*Data shown:*
Content starts

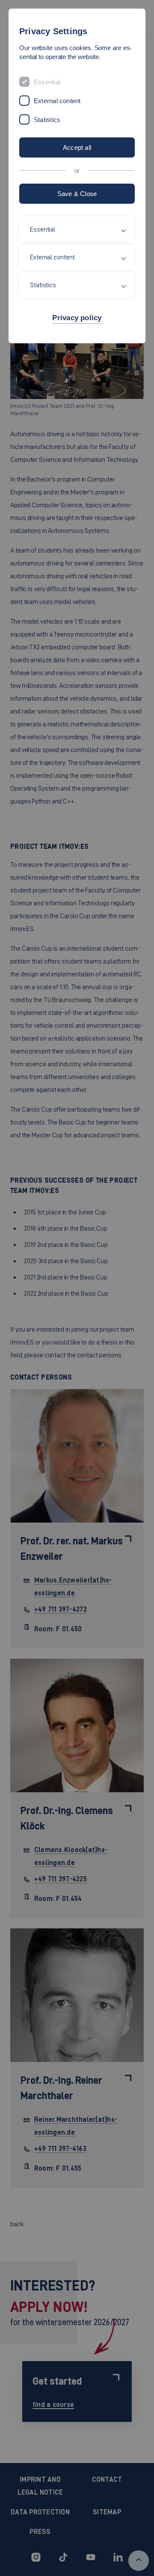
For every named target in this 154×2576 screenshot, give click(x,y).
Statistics (47, 119)
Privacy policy (76, 318)
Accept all (77, 147)
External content (57, 100)
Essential (47, 82)
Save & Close (77, 193)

Content ends

*Work order:*
Each line of the data above needs to be retyped as it is, without any picture.

*Solved problem:*
For every named target in this 154×2576 screenshot, give click(x,y).
Statistics (47, 119)
Privacy policy (76, 318)
Accept all (77, 147)
External content (57, 100)
Essential (47, 82)
Save & Close (77, 193)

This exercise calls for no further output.